_Problem to work on:_ Copy every line of the material below word for word, leaving out the pictures.

(Rows showing where targets appear)
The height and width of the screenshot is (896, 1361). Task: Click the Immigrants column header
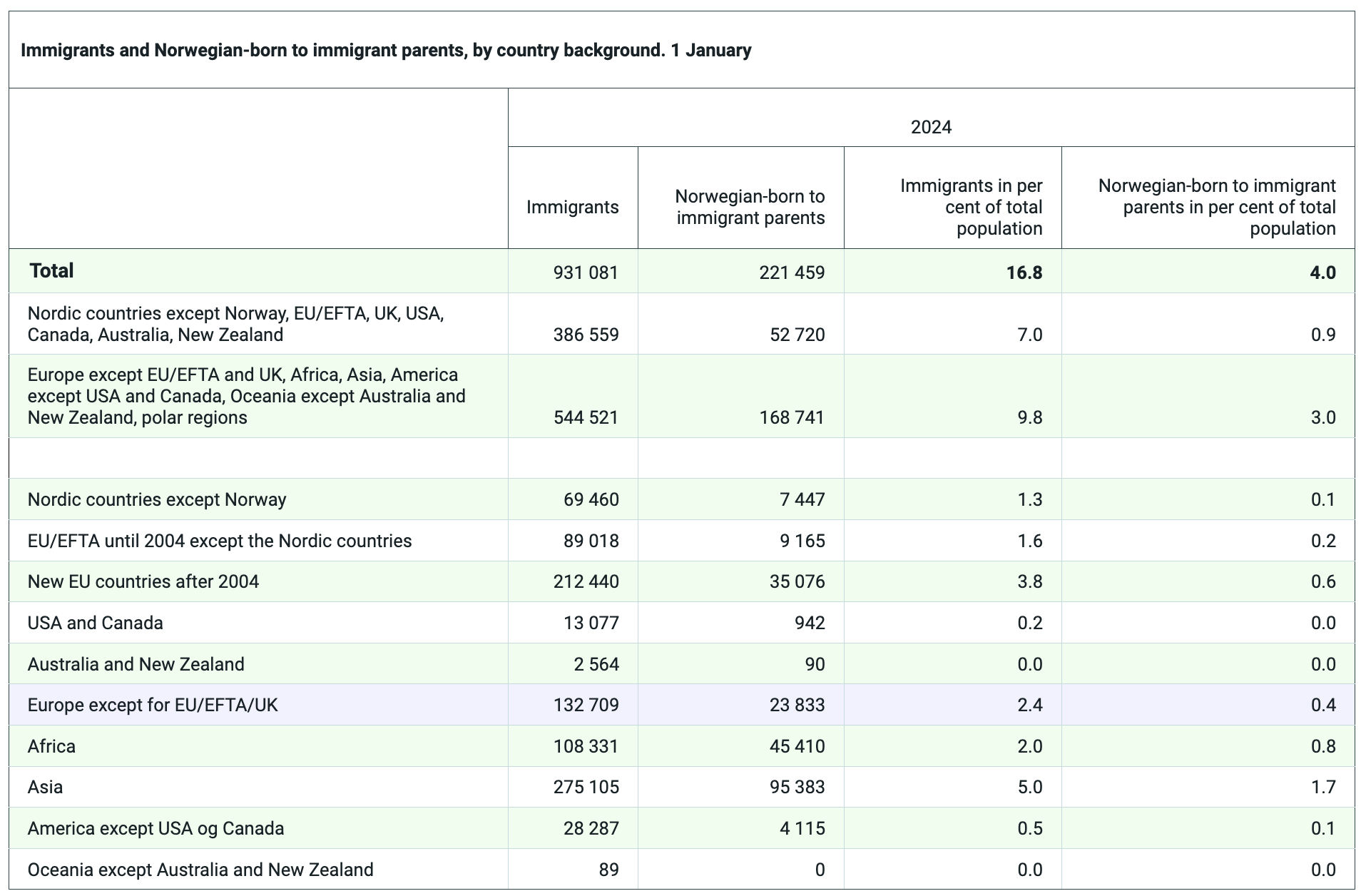click(572, 207)
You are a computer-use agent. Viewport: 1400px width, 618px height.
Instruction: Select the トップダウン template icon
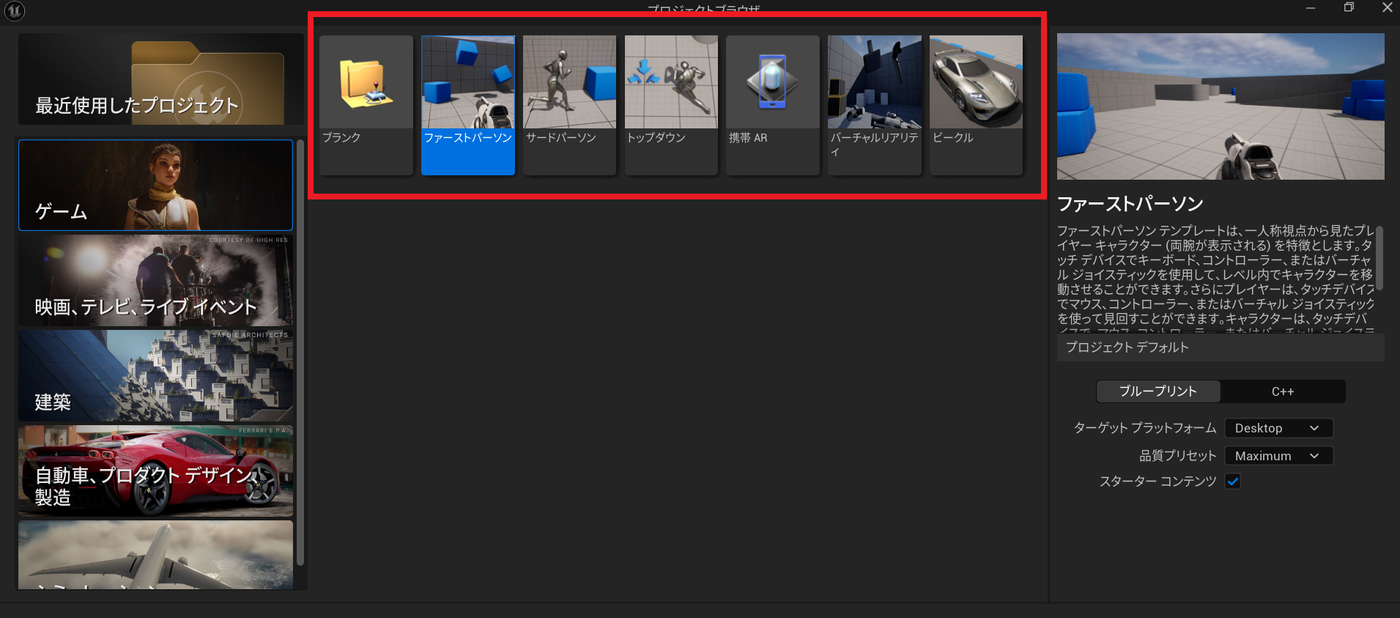[x=672, y=105]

_Written reply:_
The height and width of the screenshot is (896, 1361). Task: Click the Immigrants column header
click(572, 207)
You are a computer-use agent. Viewport: 1400px width, 618px height.
Instruction: Select the トップダウン template icon
[x=672, y=105]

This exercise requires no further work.